- Problem statement -
Nothing but the lines below between the line holding "Click the Hulu logo" and the line holding "Click the VPN", inclusive, should appear in the answer, each set down exactly.

Stored records:
━━━━━━

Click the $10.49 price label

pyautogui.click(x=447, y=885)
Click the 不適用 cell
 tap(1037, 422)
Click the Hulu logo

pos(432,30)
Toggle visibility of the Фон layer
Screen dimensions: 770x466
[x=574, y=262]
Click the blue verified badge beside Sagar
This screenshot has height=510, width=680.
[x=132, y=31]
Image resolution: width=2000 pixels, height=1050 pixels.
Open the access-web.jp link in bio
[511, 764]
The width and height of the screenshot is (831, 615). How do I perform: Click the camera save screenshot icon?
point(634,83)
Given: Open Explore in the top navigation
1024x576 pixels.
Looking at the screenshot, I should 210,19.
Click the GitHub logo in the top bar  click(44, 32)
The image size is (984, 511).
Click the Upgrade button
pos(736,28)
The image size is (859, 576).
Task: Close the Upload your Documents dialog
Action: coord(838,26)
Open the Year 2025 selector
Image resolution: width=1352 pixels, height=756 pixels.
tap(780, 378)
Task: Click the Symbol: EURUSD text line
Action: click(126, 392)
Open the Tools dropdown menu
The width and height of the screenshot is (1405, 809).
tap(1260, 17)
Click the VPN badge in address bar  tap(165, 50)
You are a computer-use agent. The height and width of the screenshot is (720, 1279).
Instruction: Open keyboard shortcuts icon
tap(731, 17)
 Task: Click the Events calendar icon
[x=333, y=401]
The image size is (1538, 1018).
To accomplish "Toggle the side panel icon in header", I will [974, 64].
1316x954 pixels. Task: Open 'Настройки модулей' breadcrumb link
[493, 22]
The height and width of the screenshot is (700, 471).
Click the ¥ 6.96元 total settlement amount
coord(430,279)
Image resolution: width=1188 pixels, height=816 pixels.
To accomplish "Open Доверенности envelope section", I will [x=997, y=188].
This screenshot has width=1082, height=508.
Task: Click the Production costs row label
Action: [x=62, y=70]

━━━━━━

- Answer to the problem -
Click the Hulu logo

pos(432,30)
Toggle visibility of the Фон layer
Screen dimensions: 770x466
[x=574, y=262]
Click the blue verified badge beside Sagar
This screenshot has height=510, width=680.
[x=132, y=31]
Image resolution: width=2000 pixels, height=1050 pixels.
Open the access-web.jp link in bio
[511, 764]
The width and height of the screenshot is (831, 615). How do I perform: Click the camera save screenshot icon?
point(634,83)
Given: Open Explore in the top navigation
1024x576 pixels.
Looking at the screenshot, I should 210,19.
Click the GitHub logo in the top bar  click(44, 32)
The image size is (984, 511).
Click the Upgrade button
pos(736,28)
The image size is (859, 576).
Task: Close the Upload your Documents dialog
Action: coord(838,26)
Open the Year 2025 selector
Image resolution: width=1352 pixels, height=756 pixels.
tap(780, 378)
Task: Click the Symbol: EURUSD text line
Action: click(126, 392)
Open the Tools dropdown menu
The width and height of the screenshot is (1405, 809).
tap(1260, 17)
Click the VPN badge in address bar  tap(165, 50)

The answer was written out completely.